▶ [Task brief] Convert the following records into a JSON list of strings with one string per line, leaving out blank lines, and cover every record.

■ ■ ■

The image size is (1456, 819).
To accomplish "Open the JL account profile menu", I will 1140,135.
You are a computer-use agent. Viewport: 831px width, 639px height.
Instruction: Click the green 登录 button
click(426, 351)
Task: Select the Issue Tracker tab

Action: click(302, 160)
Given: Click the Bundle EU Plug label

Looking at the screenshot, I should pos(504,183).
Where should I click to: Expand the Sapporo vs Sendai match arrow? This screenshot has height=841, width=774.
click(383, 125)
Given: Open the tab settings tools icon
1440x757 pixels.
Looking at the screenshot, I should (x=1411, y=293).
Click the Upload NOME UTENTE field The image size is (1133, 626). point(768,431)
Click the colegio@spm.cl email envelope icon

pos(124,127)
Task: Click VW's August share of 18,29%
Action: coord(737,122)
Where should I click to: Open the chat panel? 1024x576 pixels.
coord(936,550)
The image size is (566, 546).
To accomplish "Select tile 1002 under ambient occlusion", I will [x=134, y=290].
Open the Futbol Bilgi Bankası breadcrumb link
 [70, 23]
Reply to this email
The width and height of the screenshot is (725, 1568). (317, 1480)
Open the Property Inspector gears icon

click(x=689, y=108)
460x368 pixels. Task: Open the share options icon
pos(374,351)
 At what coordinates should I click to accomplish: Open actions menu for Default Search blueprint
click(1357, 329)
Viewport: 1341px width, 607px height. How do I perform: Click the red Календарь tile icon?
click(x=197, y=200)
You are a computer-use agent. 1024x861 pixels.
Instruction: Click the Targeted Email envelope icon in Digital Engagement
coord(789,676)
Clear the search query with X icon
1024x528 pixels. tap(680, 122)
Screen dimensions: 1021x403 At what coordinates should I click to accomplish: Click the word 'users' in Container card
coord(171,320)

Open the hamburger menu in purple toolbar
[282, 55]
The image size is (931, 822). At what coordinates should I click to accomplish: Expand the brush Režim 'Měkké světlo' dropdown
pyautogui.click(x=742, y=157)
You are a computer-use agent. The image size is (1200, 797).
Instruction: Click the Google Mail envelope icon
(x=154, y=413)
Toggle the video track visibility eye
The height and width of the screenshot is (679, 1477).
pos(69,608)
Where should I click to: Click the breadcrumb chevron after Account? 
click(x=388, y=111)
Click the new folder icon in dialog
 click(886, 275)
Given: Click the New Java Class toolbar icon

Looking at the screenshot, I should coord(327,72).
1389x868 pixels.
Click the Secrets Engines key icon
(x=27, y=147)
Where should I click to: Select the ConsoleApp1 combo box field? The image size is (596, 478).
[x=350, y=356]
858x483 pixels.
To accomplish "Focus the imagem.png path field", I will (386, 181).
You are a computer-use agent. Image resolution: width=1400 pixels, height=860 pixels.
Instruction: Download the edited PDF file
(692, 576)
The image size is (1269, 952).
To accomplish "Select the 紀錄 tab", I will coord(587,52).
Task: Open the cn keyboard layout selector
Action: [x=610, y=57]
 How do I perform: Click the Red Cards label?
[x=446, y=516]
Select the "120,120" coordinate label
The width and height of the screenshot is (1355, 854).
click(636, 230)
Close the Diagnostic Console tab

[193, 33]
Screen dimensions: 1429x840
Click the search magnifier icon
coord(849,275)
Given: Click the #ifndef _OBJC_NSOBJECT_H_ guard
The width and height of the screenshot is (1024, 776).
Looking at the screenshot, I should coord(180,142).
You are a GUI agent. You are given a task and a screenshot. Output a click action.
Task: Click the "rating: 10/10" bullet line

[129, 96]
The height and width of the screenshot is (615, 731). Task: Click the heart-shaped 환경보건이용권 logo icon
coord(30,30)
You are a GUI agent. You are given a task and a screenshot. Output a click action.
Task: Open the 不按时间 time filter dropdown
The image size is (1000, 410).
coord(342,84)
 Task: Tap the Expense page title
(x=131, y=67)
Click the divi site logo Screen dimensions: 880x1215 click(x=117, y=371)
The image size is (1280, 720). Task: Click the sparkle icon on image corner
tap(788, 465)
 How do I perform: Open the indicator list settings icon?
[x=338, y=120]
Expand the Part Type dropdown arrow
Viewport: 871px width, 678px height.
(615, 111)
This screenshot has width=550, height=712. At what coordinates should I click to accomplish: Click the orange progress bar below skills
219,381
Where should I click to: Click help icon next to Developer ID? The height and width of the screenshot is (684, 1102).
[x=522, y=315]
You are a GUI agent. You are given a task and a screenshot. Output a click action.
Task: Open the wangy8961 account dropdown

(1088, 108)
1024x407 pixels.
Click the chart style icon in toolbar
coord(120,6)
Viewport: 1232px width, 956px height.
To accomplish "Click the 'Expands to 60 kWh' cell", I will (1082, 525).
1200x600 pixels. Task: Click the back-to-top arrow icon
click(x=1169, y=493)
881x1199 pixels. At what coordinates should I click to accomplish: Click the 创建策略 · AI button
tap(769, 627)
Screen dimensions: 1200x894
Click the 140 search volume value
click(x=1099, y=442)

■ ■ ■

▶ [Output of the task]
[
  "The image size is (1456, 819).",
  "To accomplish \"Open the JL account profile menu\", I will 1140,135.",
  "You are a computer-use agent. Viewport: 831px width, 639px height.",
  "Instruction: Click the green 登录 button",
  "click(426, 351)",
  "Task: Select the Issue Tracker tab",
  "Action: click(302, 160)",
  "Given: Click the Bundle EU Plug label",
  "Looking at the screenshot, I should pos(504,183).",
  "Where should I click to: Expand the Sapporo vs Sendai match arrow? This screenshot has height=841, width=774.",
  "click(383, 125)",
  "Given: Open the tab settings tools icon",
  "1440x757 pixels.",
  "Looking at the screenshot, I should (x=1411, y=293).",
  "Click the Upload NOME UTENTE field The image size is (1133, 626). point(768,431)",
  "Click the colegio@spm.cl email envelope icon",
  "pos(124,127)",
  "Task: Click VW's August share of 18,29%",
  "Action: coord(737,122)",
  "Where should I click to: Open the chat panel? 1024x576 pixels.",
  "coord(936,550)",
  "The image size is (566, 546).",
  "To accomplish \"Select tile 1002 under ambient occlusion\", I will [x=134, y=290].",
  "Open the Futbol Bilgi Bankası breadcrumb link",
  " [70, 23]",
  "Reply to this email",
  "The width and height of the screenshot is (725, 1568). (317, 1480)",
  "Open the Property Inspector gears icon",
  "click(x=689, y=108)",
  "460x368 pixels. Task: Open the share options icon",
  "pos(374,351)",
  " At what coordinates should I click to accomplish: Open actions menu for Default Search blueprint",
  "click(1357, 329)",
  "Viewport: 1341px width, 607px height. How do I perform: Click the red Календарь tile icon?",
  "click(x=197, y=200)",
  "You are a computer-use agent. 1024x861 pixels.",
  "Instruction: Click the Targeted Email envelope icon in Digital Engagement",
  "coord(789,676)",
  "Clear the search query with X icon",
  "1024x528 pixels. tap(680, 122)",
  "Screen dimensions: 1021x403 At what coordinates should I click to accomplish: Click the word 'users' in Container card",
  "coord(171,320)",
  "Open the hamburger menu in purple toolbar",
  "[282, 55]",
  "The image size is (931, 822). At what coordinates should I click to accomplish: Expand the brush Režim 'Měkké světlo' dropdown",
  "pyautogui.click(x=742, y=157)",
  "You are a computer-use agent. The image size is (1200, 797).",
  "Instruction: Click the Google Mail envelope icon",
  "(x=154, y=413)",
  "Toggle the video track visibility eye",
  "The height and width of the screenshot is (679, 1477).",
  "pos(69,608)",
  "Where should I click to: Click the breadcrumb chevron after Account? ",
  "click(x=388, y=111)",
  "Click the new folder icon in dialog",
  " click(886, 275)",
  "Given: Click the New Java Class toolbar icon",
  "Looking at the screenshot, I should coord(327,72).",
  "1389x868 pixels.",
  "Click the Secrets Engines key icon",
  "(x=27, y=147)",
  "Where should I click to: Select the ConsoleApp1 combo box field? The image size is (596, 478).",
  "[x=350, y=356]",
  "858x483 pixels.",
  "To accomplish \"Focus the imagem.png path field\", I will (386, 181).",
  "You are a computer-use agent. Image resolution: width=1400 pixels, height=860 pixels.",
  "Instruction: Download the edited PDF file",
  "(692, 576)",
  "The image size is (1269, 952).",
  "To accomplish \"Select the 紀錄 tab\", I will coord(587,52).",
  "Task: Open the cn keyboard layout selector",
  "Action: [x=610, y=57]",
  " How do I perform: Click the Red Cards label?",
  "[x=446, y=516]",
  "Select the \"120,120\" coordinate label",
  "The width and height of the screenshot is (1355, 854).",
  "click(636, 230)",
  "Close the Diagnostic Console tab",
  "[193, 33]",
  "Screen dimensions: 1429x840",
  "Click the search magnifier icon",
  "coord(849,275)",
  "Given: Click the #ifndef _OBJC_NSOBJECT_H_ guard",
  "The width and height of the screenshot is (1024, 776).",
  "Looking at the screenshot, I should coord(180,142).",
  "You are a GUI agent. You are given a task and a screenshot. Output a click action.",
  "Task: Click the \"rating: 10/10\" bullet line",
  "[129, 96]",
  "The height and width of the screenshot is (615, 731). Task: Click the heart-shaped 환경보건이용권 logo icon",
  "coord(30,30)",
  "You are a GUI agent. You are given a task and a screenshot. Output a click action.",
  "Task: Open the 不按时间 time filter dropdown",
  "The image size is (1000, 410).",
  "coord(342,84)",
  " Task: Tap the Expense page title",
  "(x=131, y=67)",
  "Click the divi site logo Screen dimensions: 880x1215 click(x=117, y=371)",
  "The image size is (1280, 720). Task: Click the sparkle icon on image corner",
  "tap(788, 465)",
  " How do I perform: Open the indicator list settings icon?",
  "[x=338, y=120]",
  "Expand the Part Type dropdown arrow",
  "Viewport: 871px width, 678px height.",
  "(615, 111)",
  "This screenshot has width=550, height=712. At what coordinates should I click to accomplish: Click the orange progress bar below skills",
  "219,381",
  "Where should I click to: Click help icon next to Developer ID? The height and width of the screenshot is (684, 1102).",
  "[x=522, y=315]",
  "You are a GUI agent. You are given a task and a screenshot. Output a click action.",
  "Task: Open the wangy8961 account dropdown",
  "(1088, 108)",
  "1024x407 pixels.",
  "Click the chart style icon in toolbar",
  "coord(120,6)",
  "Viewport: 1232px width, 956px height.",
  "To accomplish \"Click the 'Expands to 60 kWh' cell\", I will (1082, 525).",
  "1200x600 pixels. Task: Click the back-to-top arrow icon",
  "click(x=1169, y=493)",
  "881x1199 pixels. At what coordinates should I click to accomplish: Click the 创建策略 · AI button",
  "tap(769, 627)",
  "Screen dimensions: 1200x894",
  "Click the 140 search volume value",
  "click(x=1099, y=442)"
]